Robert,

Thank you for your prompt reply.

We disabled the 10 Gb uplinks to the MLX and only enabled the 1 Gb links to the ICX and still have the ENM Loop. The results were the same, even after removing the Disjoint.

We are did not create a LAG/channel as we are just trying to get the basic 1 Gb connections going at this point on the DMZ.

Interesting.  We know UCS side works fine with the VCX, but not the ICX.

I'd guess either the Brocade is not configured correctly, or its not compatible (SW/HW). 

Can you paste:

1. The exact error message from UCSM when you see the ENM loop message.

2. The sw version of ICX and the port config

3. [SSH to UCSM]

-connect nxos

-show int x/y  (1G interface that's err disabling)

-show int trunk

-show int brief

Robert

Note: If we disable one of the 1 Gb ports, the DMZ connection works just fine. As soon as you bring both up, it loops.

1 - Error: Error Disabled on ENM Loop

2 - Ok, actually the DMZ switch is a FCX-24G. Software Version 7.0.01CT7F1

interface ethernet 1/1/3

no spanning-tree

!

interface ethernet 1/1/4

no spanning-tree

3 - See attached file

Paste everything in a text file and attach it.  That'll keep the native formating and make it easier to read.

Robert

From your putty Logs, I don't see any issues...

e1/17 and e1/21 are both up.  I also don't see any blocked VLANs.  Where's this "ENM Loop" you speak of?

Ethernet1/21 is up

  Hardware: 1000/10000 Ethernet, address: 547f.eeda.6f9c (bia 547f.eeda.6f9c)

  Description: U: Uplink

RE-SLCFI1-A(nxos)# sh int trunk

--------------------------------------------------------------------------------

Port          Native  Status        Port

              Vlan                  Channel

--------------------------------------------------------------------------------

Eth1/17       500     trunking      --

Eth1/21       501     trunking      --

--------------------------------------------------------------------------------

Port          Vlans Allowed on Trunk

--------------------------------------------------------------------------------

Eth1/17       1,5,500,999

Eth1/21       1,501,999

--------------------------------------------------------------------------------

Port          Vlans Err-disabled on Trunk

--------------------------------------------------------------------------------

Eth1/17       none

Eth1/21       none

--------------------------------------------------------------------------------

Port          STP Forwarding

--------------------------------------------------------------------------------

Eth1/17       1,5,500,999

Eth1/21       1,501,999

The connections come up, drop, loop error and then they come back up.
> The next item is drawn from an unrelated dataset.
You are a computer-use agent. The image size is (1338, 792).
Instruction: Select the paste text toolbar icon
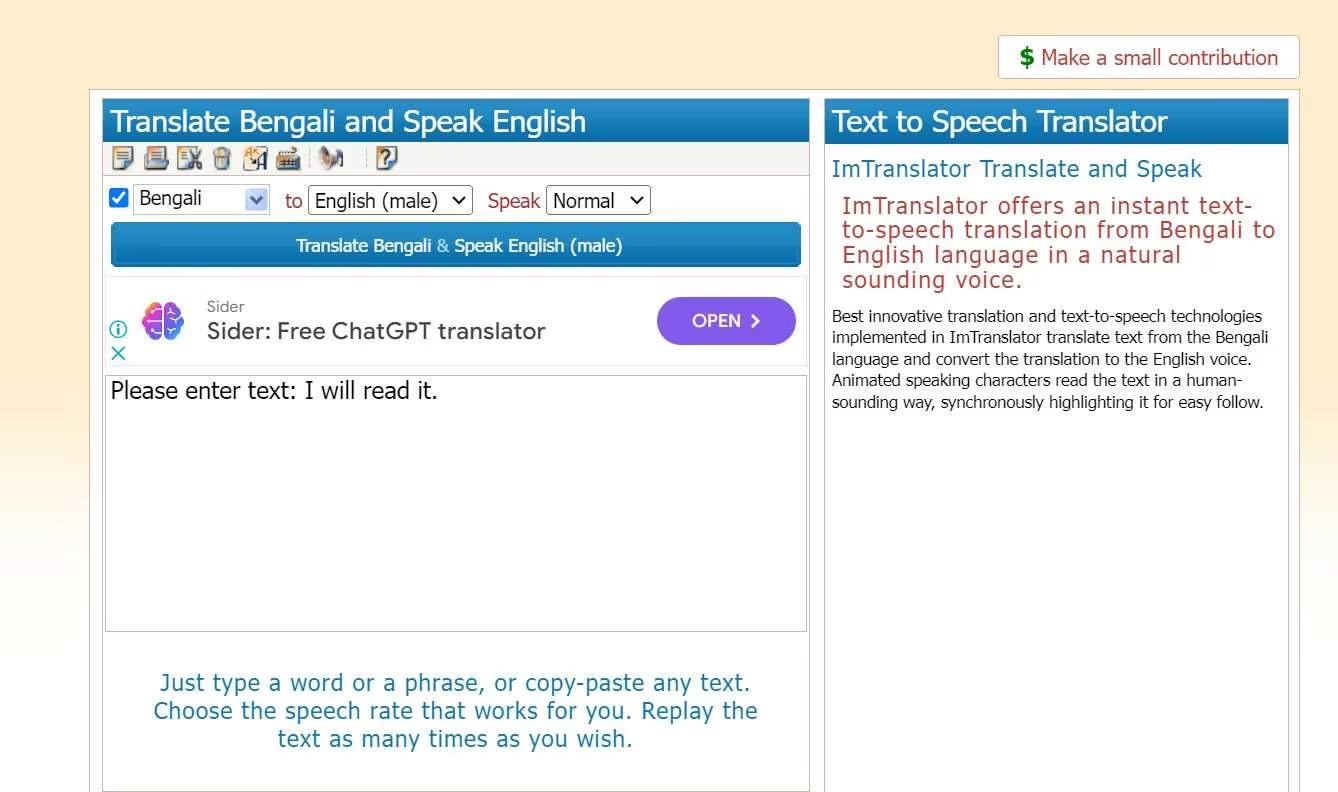[x=155, y=158]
Rinse, repeat.

I will pull the logs again with sh int trunk when the connection shows down again..

Why are you disabling STP on the brocarde intefaces?  Can you remove that config.  Leave the default STP mode, which on brocade should be Fast Port Mode... (the equivelant to Cisco Port Fast).

Robert

Robert,

We tried STP in both modes. Same results.

Can you get me the following output:

show platform software enm internal event-history interface ethernet 1/17

show platform software enm internal event-history interface ethernet 1/21

Again attach as text file.

Thanks,

Robert

Did you ensure the Brocade's interfaces are set as trunks, allowing the matching VLANs on the UCS side, and match the native VLANs on both sides?

Robert

Robert,

We tried tagging multiple VLANS to those Brocade ports -- This is the only equivalent setting I have found for these switches.
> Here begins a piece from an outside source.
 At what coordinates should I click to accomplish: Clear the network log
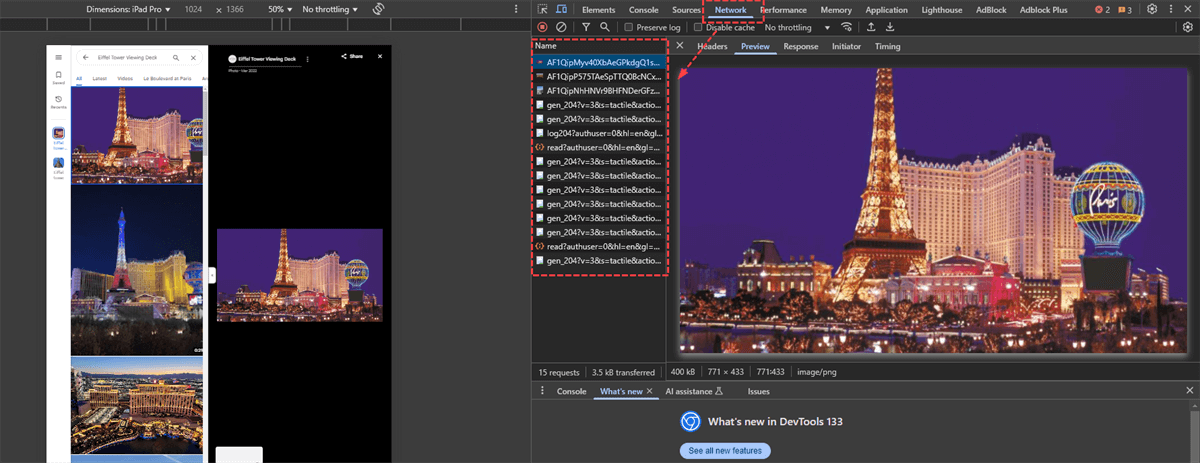pos(561,27)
Also, yes, we have matching native VLANs. Still, the same results.

Just as a follow up, thank you for your help Robert. Here is the solution that we found with TAC's help to end this ENM Loop issue:

- The cause of this is due to the way the Foundry switch handles LLDP frames.  The IEEE 802.1D specification indicates that any frame with a destination MAC address of 01:80:c2:00:00:0e should be dropped and should never be forwarded.  The Foundry switch floods this frame. So the LLDP frame is received from one FI and is flooded so that the other FI receives a copy of the frame causing the FIs to believe they are connected to each other.  This is why the ports become ErrDisabled.
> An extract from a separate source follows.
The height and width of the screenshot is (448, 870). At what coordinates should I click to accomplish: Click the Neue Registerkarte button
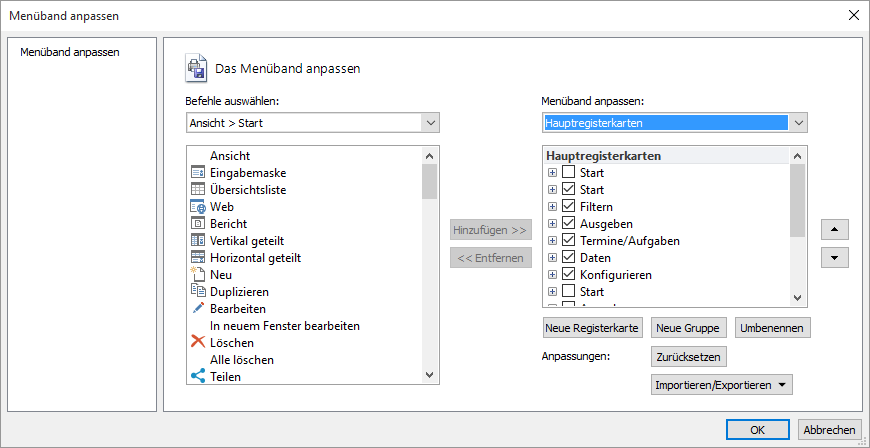[592, 328]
access-list 401 deny any 0180.c200.000e 0fff.ffff.ffff any access-list

401 permit any any any

interface e4/10

mac access-group 410 in

interface e4/11

mac access-group 410 in

Actual command:

lldp run

The workaround is to apply an inbound MAC access-list on the Foundry on any port which connects to a UCS FI, denying LLDP frames. Once the following configuration changes were made, the interfaces on the UCS and the Foundry switch moved to the Up state.